- _Records_
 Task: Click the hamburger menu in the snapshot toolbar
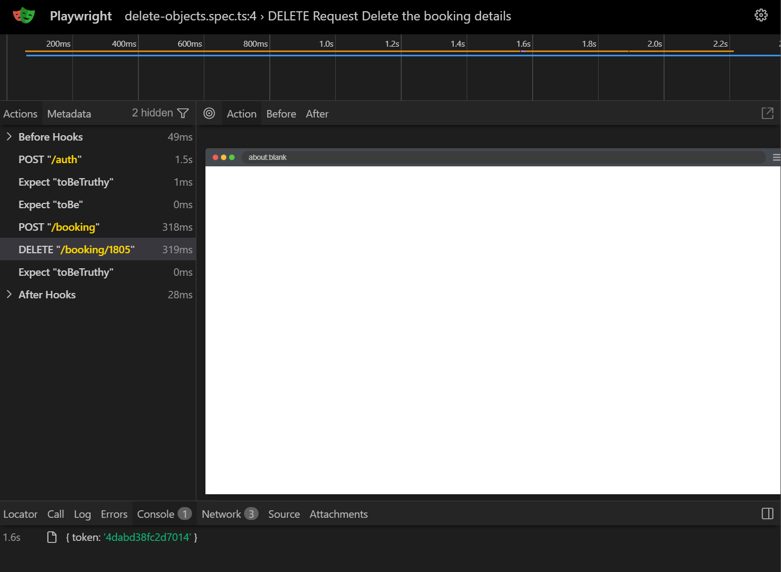(776, 157)
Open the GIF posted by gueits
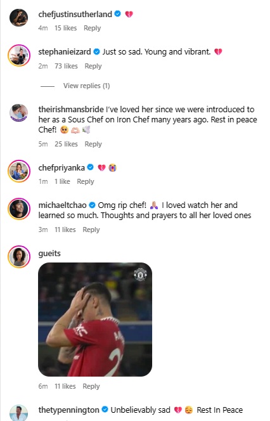Screen dimensions: 270x421 pyautogui.click(x=95, y=320)
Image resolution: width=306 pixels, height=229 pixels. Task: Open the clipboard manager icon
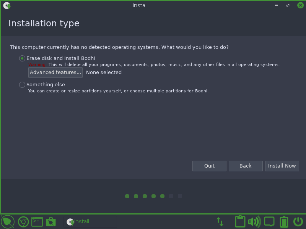[x=240, y=221]
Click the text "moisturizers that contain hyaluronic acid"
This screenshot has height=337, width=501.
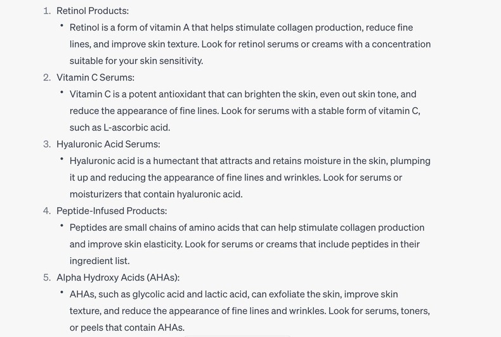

- _Required work_
Copy the entries character for character, excluding any pictures.

- _Response below_
 Task: Click the hamburger menu in the snapshot toolbar
(776, 157)
Open the GIF posted by gueits
Screen dimensions: 270x421 pyautogui.click(x=95, y=320)
Image resolution: width=306 pixels, height=229 pixels. Task: Open the clipboard manager icon
[x=240, y=221]
Click the text "moisturizers that contain hyaluronic acid"
This screenshot has height=337, width=501.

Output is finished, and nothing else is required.